▸ EXERCISE AIM
Hunt for the word "Країна" across the entries below, copying each line that holds it.

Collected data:
- - -
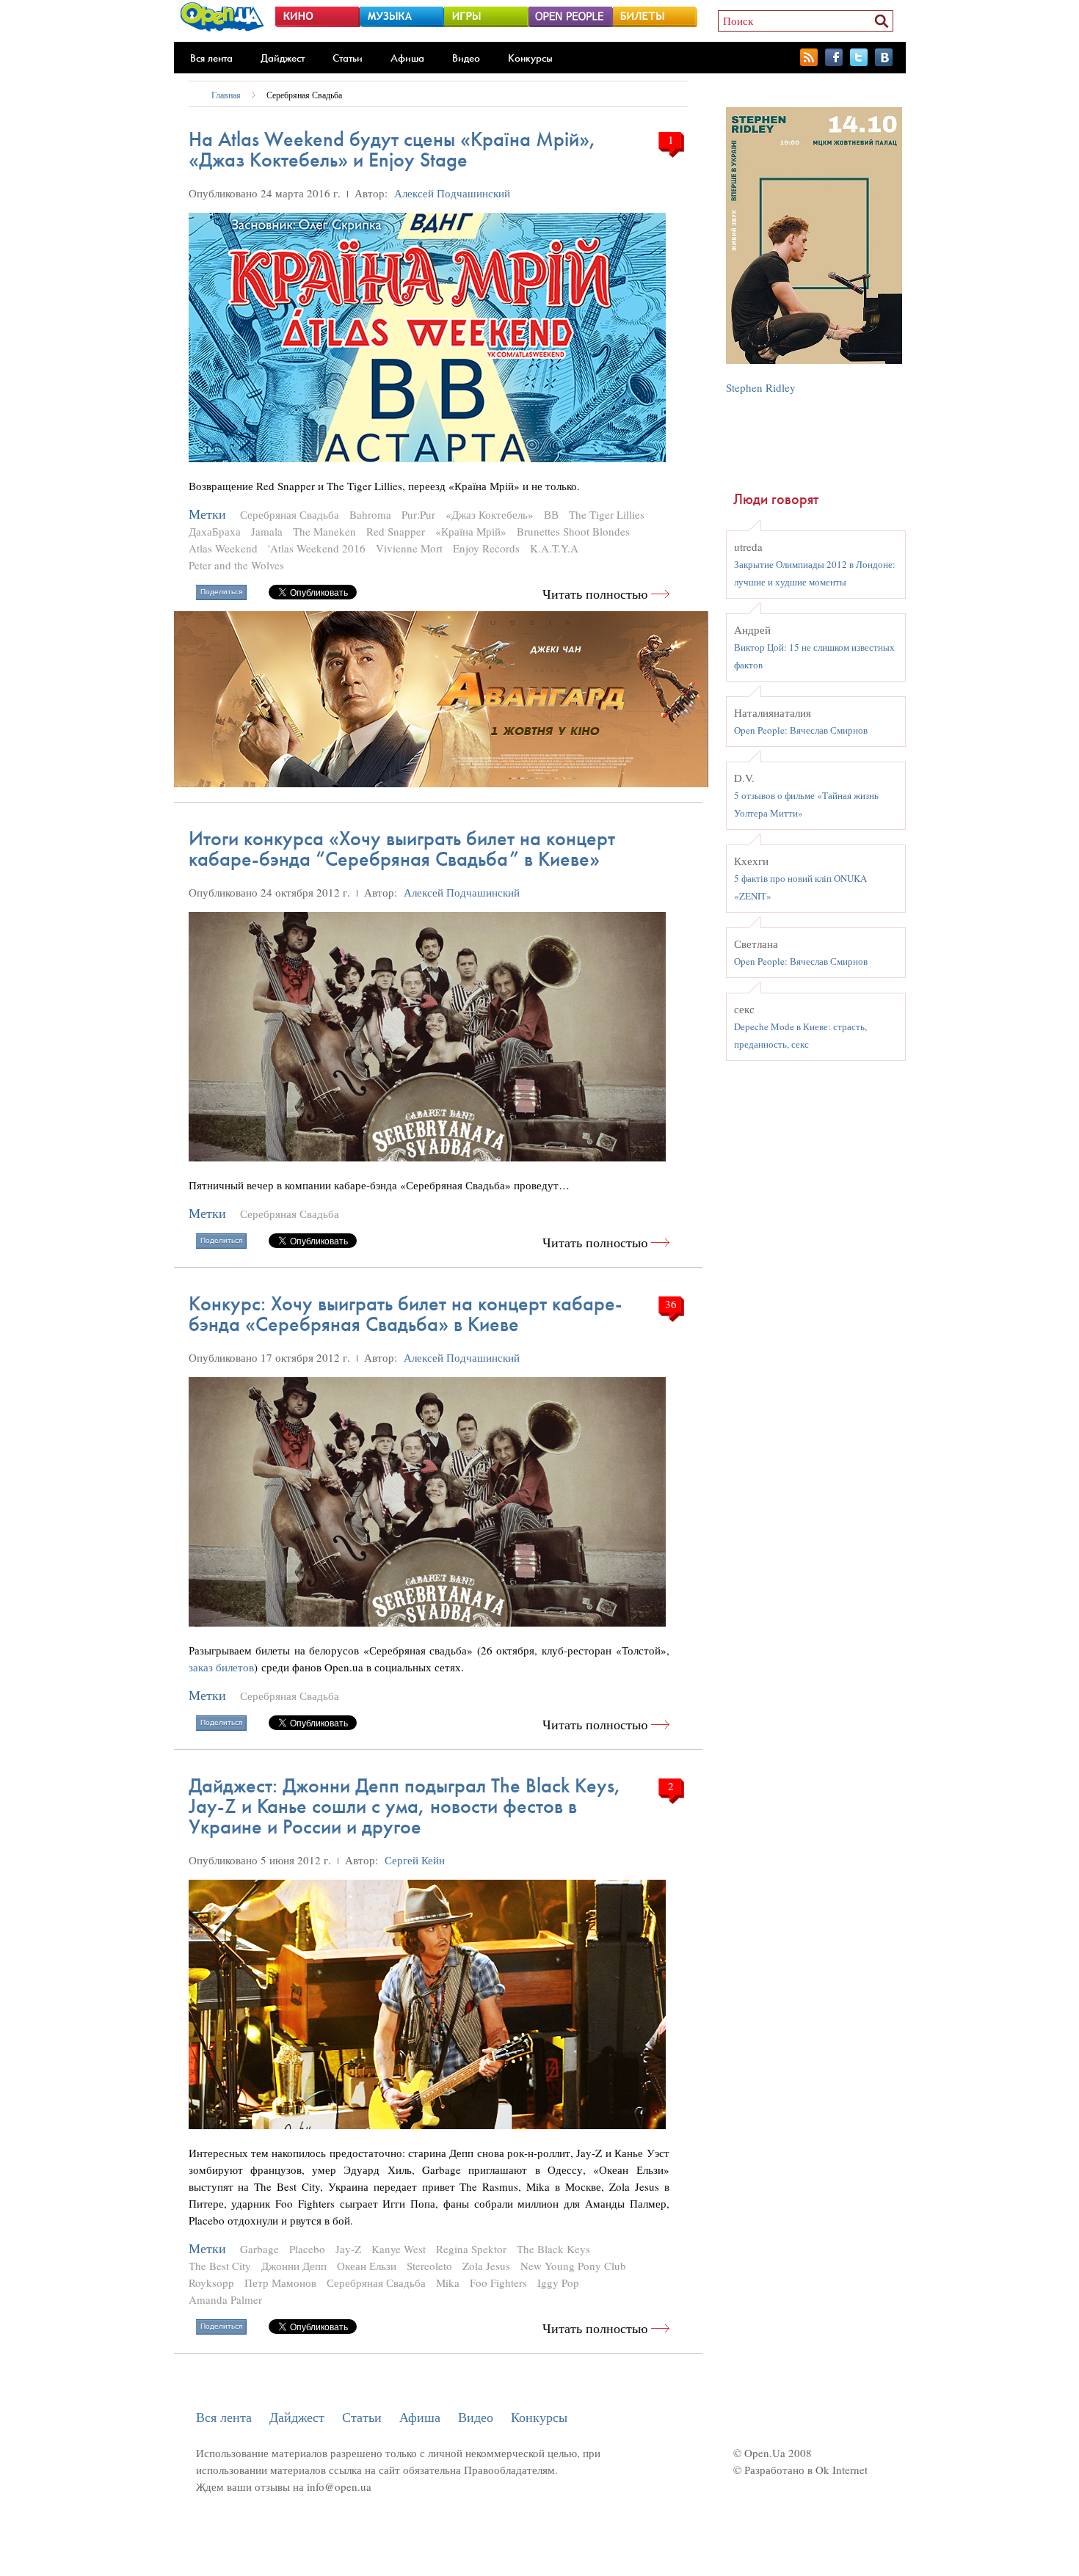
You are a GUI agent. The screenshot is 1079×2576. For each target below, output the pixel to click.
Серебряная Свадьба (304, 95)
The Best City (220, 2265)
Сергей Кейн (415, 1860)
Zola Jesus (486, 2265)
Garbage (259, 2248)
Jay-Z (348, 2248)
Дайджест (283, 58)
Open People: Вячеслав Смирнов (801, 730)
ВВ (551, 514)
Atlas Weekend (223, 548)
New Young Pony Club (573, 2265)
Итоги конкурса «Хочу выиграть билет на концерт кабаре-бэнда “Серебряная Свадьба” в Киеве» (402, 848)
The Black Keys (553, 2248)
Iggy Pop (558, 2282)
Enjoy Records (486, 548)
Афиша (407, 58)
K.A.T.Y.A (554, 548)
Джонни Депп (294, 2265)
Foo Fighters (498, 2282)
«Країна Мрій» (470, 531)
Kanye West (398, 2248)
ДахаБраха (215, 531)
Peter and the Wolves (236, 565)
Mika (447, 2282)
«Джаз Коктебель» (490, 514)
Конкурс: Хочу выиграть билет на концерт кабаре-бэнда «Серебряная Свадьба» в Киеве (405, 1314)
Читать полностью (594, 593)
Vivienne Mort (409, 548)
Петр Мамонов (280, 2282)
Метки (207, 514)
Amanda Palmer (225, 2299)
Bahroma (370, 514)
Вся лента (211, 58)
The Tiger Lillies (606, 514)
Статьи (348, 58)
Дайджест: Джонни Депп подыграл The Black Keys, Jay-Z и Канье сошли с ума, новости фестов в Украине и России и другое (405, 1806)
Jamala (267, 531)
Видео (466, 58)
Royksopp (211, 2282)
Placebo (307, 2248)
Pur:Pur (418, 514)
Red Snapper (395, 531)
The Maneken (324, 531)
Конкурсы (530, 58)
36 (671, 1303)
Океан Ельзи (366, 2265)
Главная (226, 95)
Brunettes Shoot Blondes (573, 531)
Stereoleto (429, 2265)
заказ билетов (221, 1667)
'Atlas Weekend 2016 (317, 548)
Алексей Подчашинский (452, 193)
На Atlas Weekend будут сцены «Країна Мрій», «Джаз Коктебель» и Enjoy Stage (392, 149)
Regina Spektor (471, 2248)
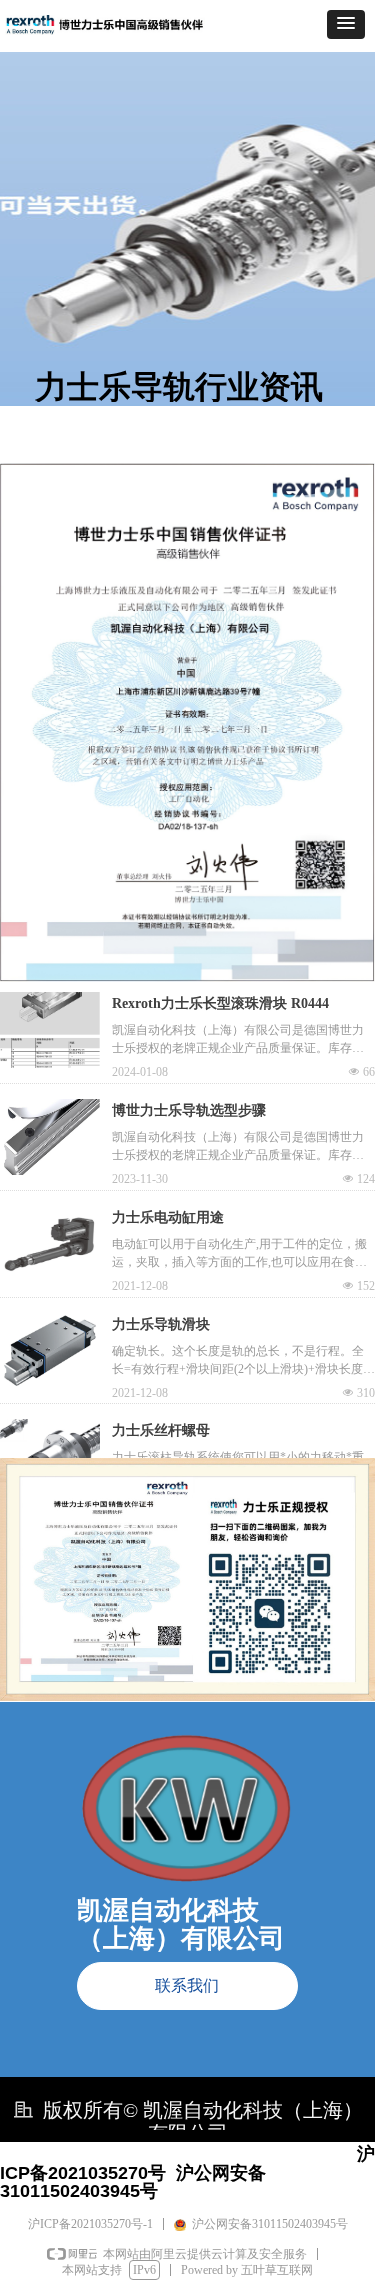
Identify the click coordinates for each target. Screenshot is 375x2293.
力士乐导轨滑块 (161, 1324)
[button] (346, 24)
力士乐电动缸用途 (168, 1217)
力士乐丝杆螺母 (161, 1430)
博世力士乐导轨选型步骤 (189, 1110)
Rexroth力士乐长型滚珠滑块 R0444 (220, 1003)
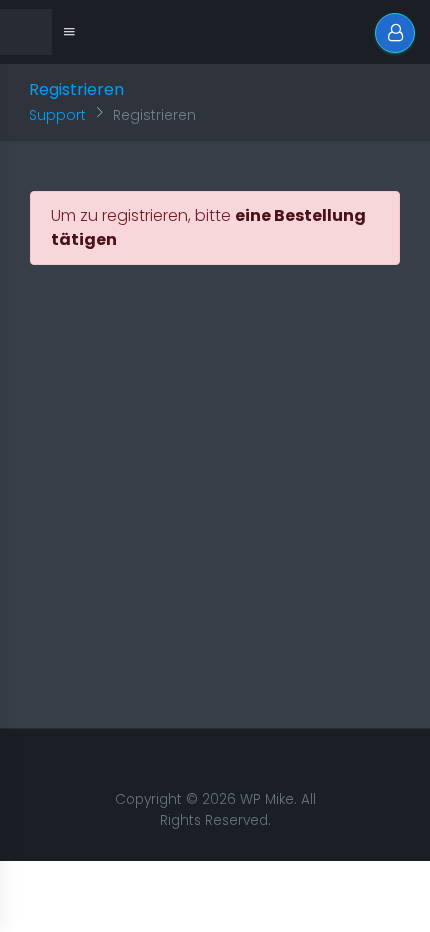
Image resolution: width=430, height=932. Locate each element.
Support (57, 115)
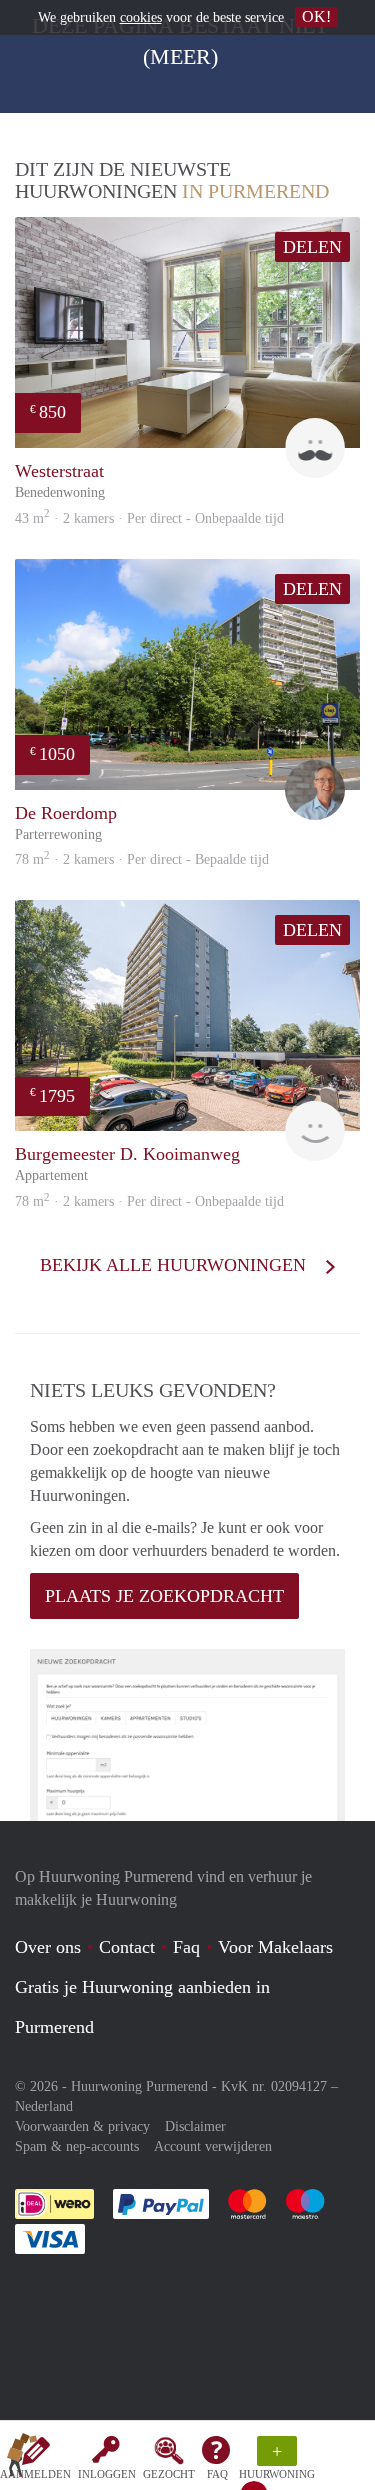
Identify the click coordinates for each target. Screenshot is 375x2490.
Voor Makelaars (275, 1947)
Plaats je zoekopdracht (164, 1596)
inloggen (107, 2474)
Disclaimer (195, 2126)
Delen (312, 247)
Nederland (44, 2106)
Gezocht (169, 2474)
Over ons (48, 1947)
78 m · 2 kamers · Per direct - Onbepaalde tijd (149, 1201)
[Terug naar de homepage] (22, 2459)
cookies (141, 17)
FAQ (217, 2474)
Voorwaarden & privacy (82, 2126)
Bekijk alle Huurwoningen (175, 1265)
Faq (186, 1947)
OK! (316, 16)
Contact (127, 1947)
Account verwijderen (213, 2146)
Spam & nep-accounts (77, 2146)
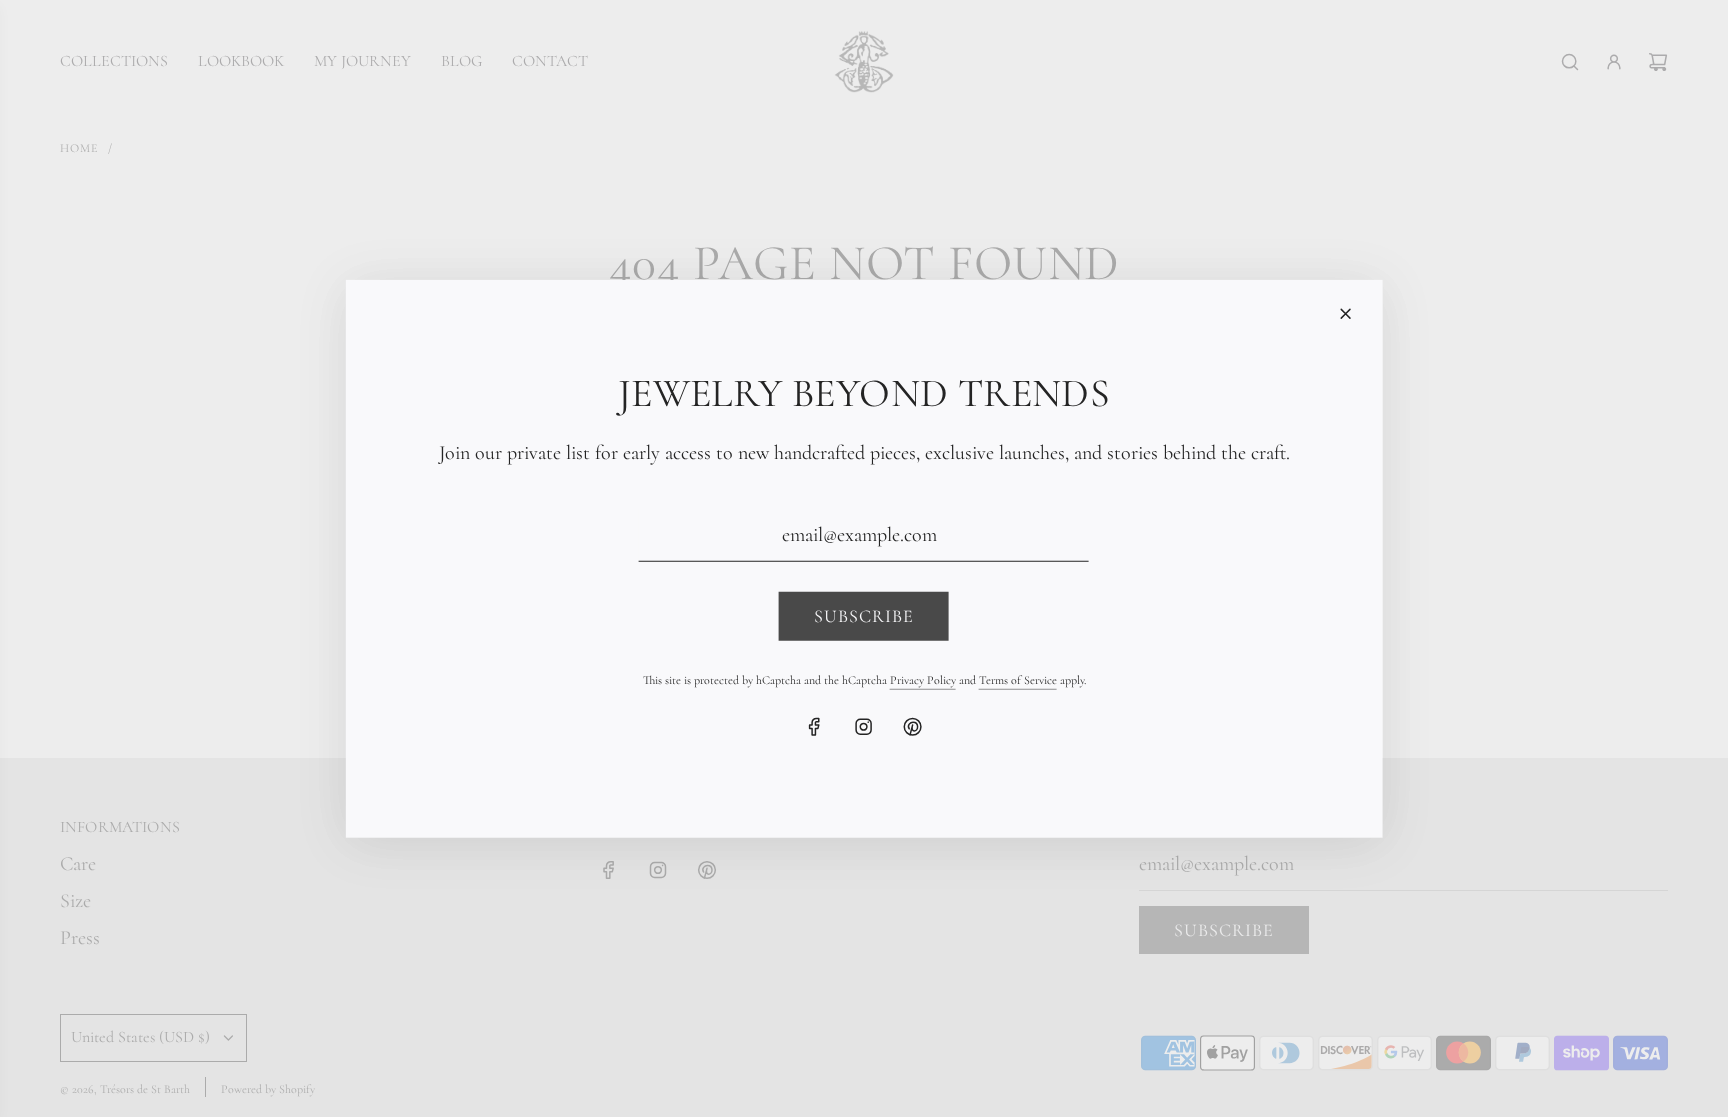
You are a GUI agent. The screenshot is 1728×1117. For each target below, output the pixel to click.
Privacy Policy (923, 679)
- - -
▸ EXERCISE OUTPUT
«Країна Мрій» (470, 531)
На Atlas Weekend будут сцены «Країна Мрій», «Джаз Коктебель» и Enjoy Stage (392, 149)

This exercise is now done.